Friday, October 10, 2003
(Lots of links here folks. Be sure to check out as many as possible.)

I woke up after the first real sleep I'd had so far on this trip. My bed at the Adelaide Hilton may very well be the most comfortable in the world. It was unbelievably welcoming. Although I probably only got about 6 hours sleep it was perhaps the most rewarding and restful sleep of all time. I was in frickin' Australia on the top floor of the Hilton overlooking Adelaide with the ocean in the background. What could be better? My room windows were cranked open and the breeze was absolutely marvelous. What a glorious day! It was slightly overcast, but an absolutely beautiful day. We had to meet in the hotel lobby at 8:00AM. I was up with plenty of time and decided to get a jump on the day. This was the perfect opportunity to get some laundry done seeing as I still had another night. I didn't know if I'd have a chance to do laundry, so once I figured out that it was indeed possible I jumped at the chance to pay way too much for someone to wash and fold my boxers and other dainties. I took a glorious shower in the world's best shower, got dressed, and sprang out the hotel entrance to address the world.

There was a greenspace across from the hotel where there were parked a few "Road Trains". Awesome! Road trains are the mega trucks (triples and quadruples and such) that you see in all the Aussie movies. Apparently there was some sort of trucking convention at the hotel. Cool! I walked around the immediate area of the hotel and then returned to the Adelaide Central Market. It was early but it was already hoppin'. I found a friendly looking booth and ordered a meatpie and a double short black (espresso). Good meatpie, great frickin' coffee! They really know how to make great coffee in Australia! I then found a baker's stall and ordered a small crusty sourdough loaf, and two still-warm croissants (one chocolate). Damn!!! I've never had a croissant so fresh or so fabulous. I don't want to sound like a possessed foodie, but I found Australian dairy to be far superior to just about anything I've had. This includes the butter that went into my skullf'in good croissants. I saved the sourdough loaf for the day ahead. I enjoyed the sights, smells, and sounds of the Central Market for a while and then returned to hotel to meet my comrades in vino. Jan, fearless president of the Australian Wine Bureau, had business to attend to and would not be joining us. We were to split into two groups this day to explore the McLaren Vale (my favorite Aussie wine region). Philippa would take Shayn, Eric, Brittney, Nichole, and Tim with her in Group 1. I would be traveling with Sarah, Trudy, Jordan, and Nathan. We got into our respective SUV's and met our drivers. We had the most fantastic driver of all time. Her name is Karen. She was one of the greatest parts of the trip for me. She's kind, funny, ballsy, and all in all just an amazingly great person.

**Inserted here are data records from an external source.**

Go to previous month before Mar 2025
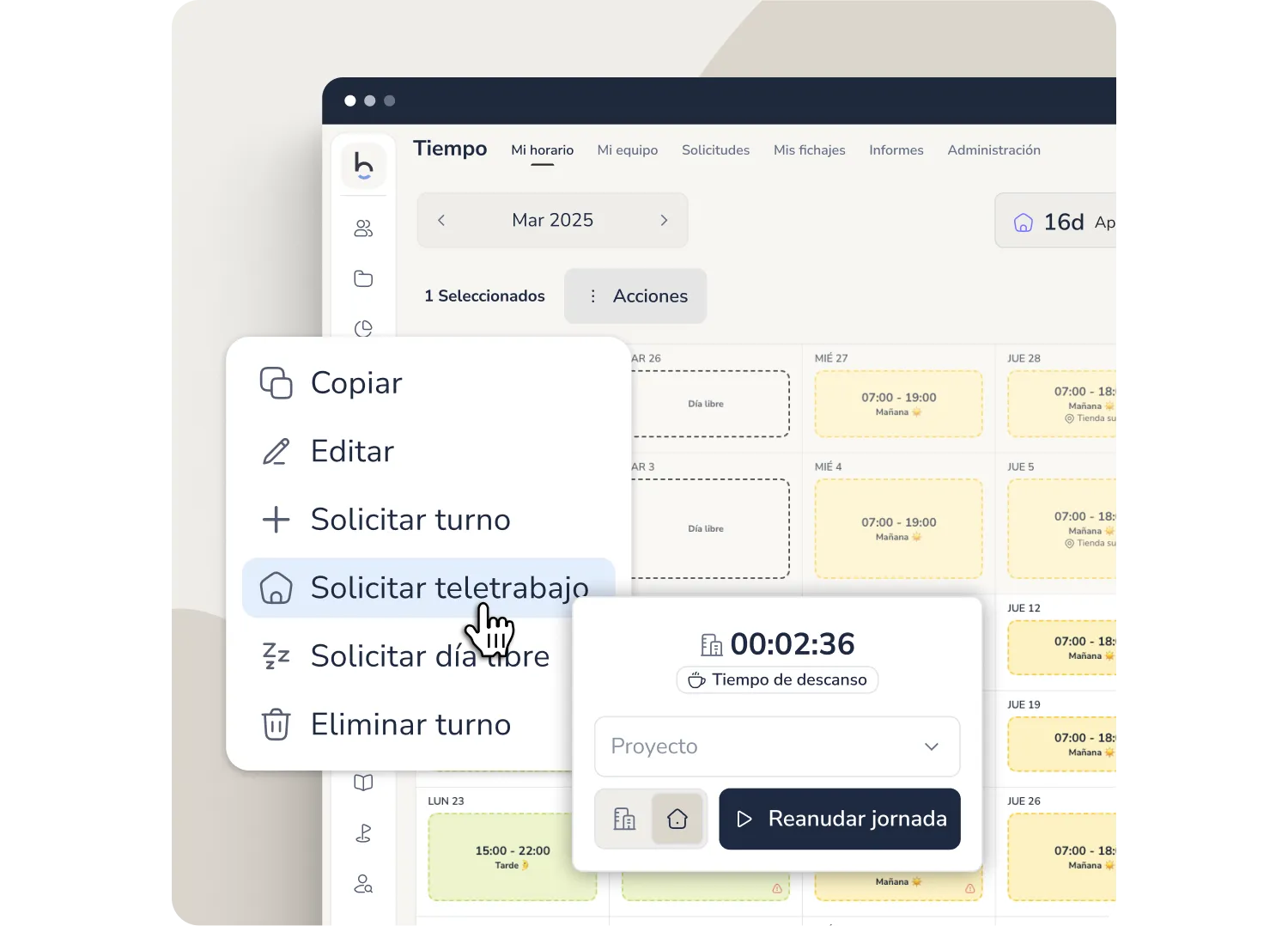Viewport: 1288px width, 926px height. pos(441,221)
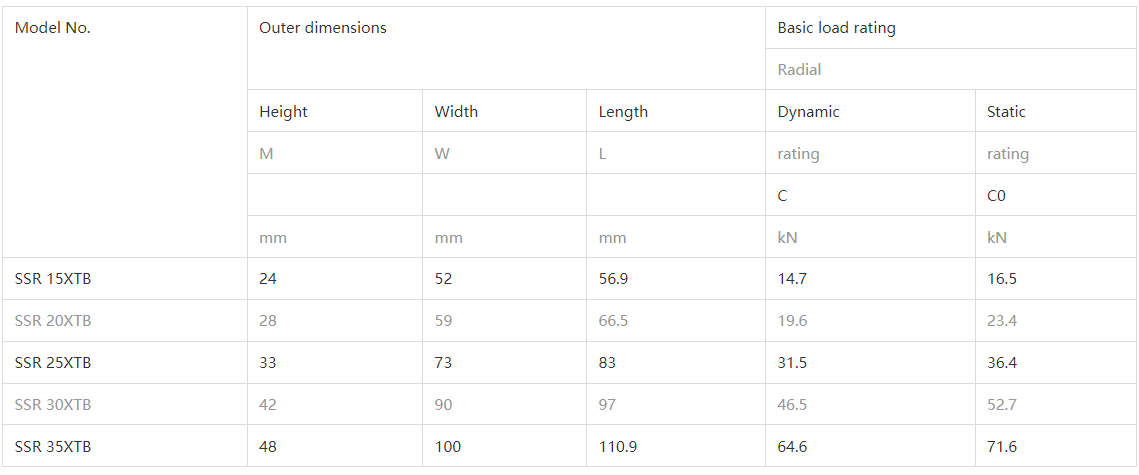
Task: Click the Dynamic rating header
Action: point(809,112)
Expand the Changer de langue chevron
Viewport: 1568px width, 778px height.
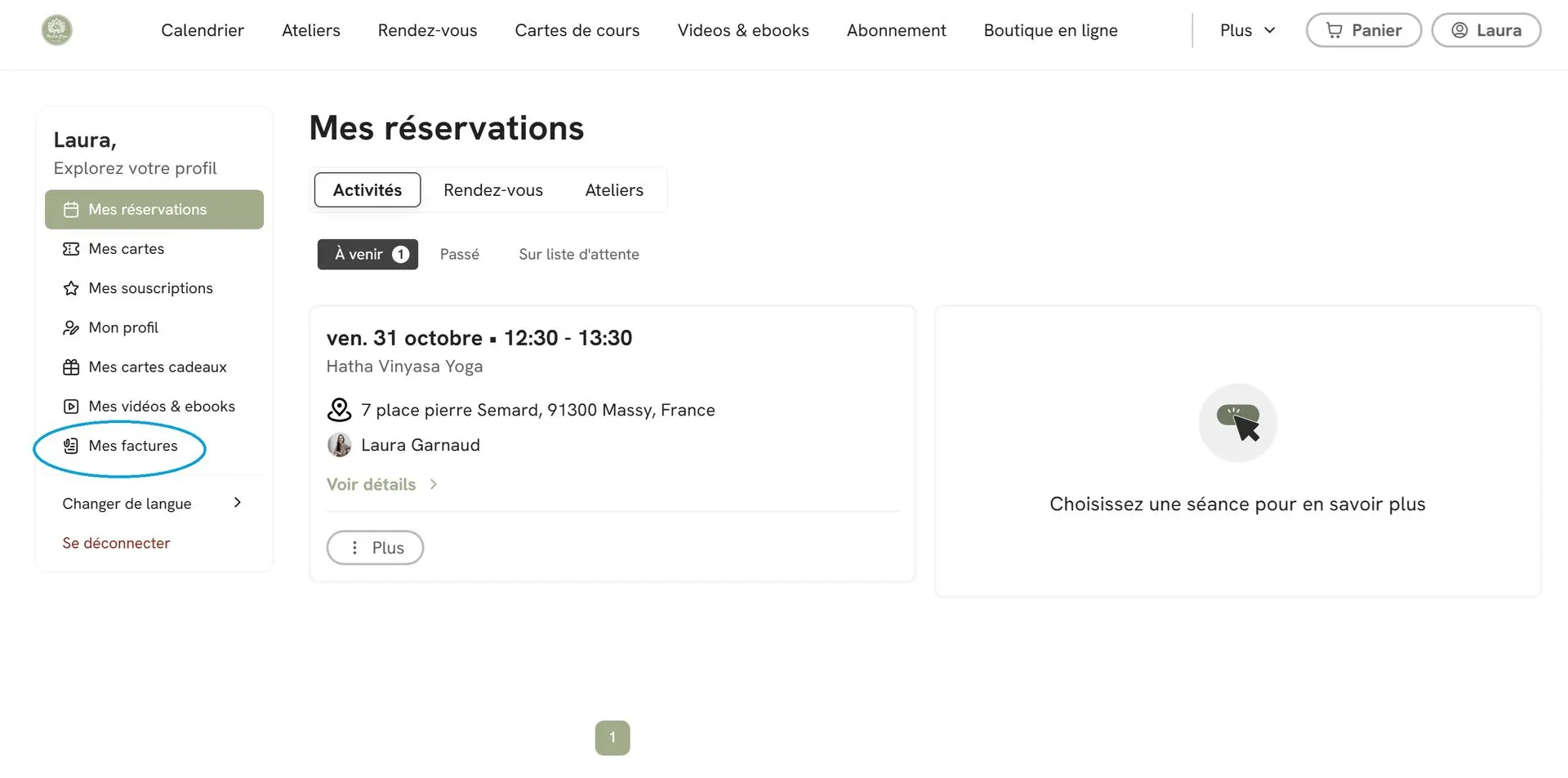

One of our companions was not feeling too well from the night before (we have been drinking non-stop for Chrissakes). We stopped a drug store to pick up some Berocca. Berocca are these amazing effervescent orange-flavored tablets that you drop in water and drink like Alka Seltzer. Berocca, however, contain a megadose of vitamins and other goodies. They are highly recommended for hangovers or just to start your day off with a boost. They're hugely popular in Australia. They even taste good. As far as I can tell they're illegal in this country. Damn! Anyhoo...Karen began to drive us to our first winery of the day. We arrived at Hugo Wines on Elliot Flat Road in the gorgeous McLaren Vale. We were greeted by proprietor John Hugo. He was very kind and down to earth (typically Australian). We tasted through his wines and he also gave us a ride through and around his property. We stopped near the top of a hill and took in the glorious valley. It was stunning. No one in our group but me had seen a kangaroo in the wild yet. Some asked if there are any kangaroos in the area and he replied that there are tons of them...just not for us to see apparently. The kangaroos are very good at playing hide and seek from humans. We also had our introduction to "Patterson's Curse" or "Salvation Jane". Patterson's Curse is a beautiful purple flowering weed that is taking over much of the vineyard land in South Australia. It's gorgeous to look at, but a giant headache for winemakers. We returned to Hugo Wines' Cellar Door and took a good look at some of the vines. There were some glorious old bush vines that had to be pushing at least 50 years. We bid farewell to John Hugo and his wife and Karen drove us to our next destination...Kangarilla Road Winery.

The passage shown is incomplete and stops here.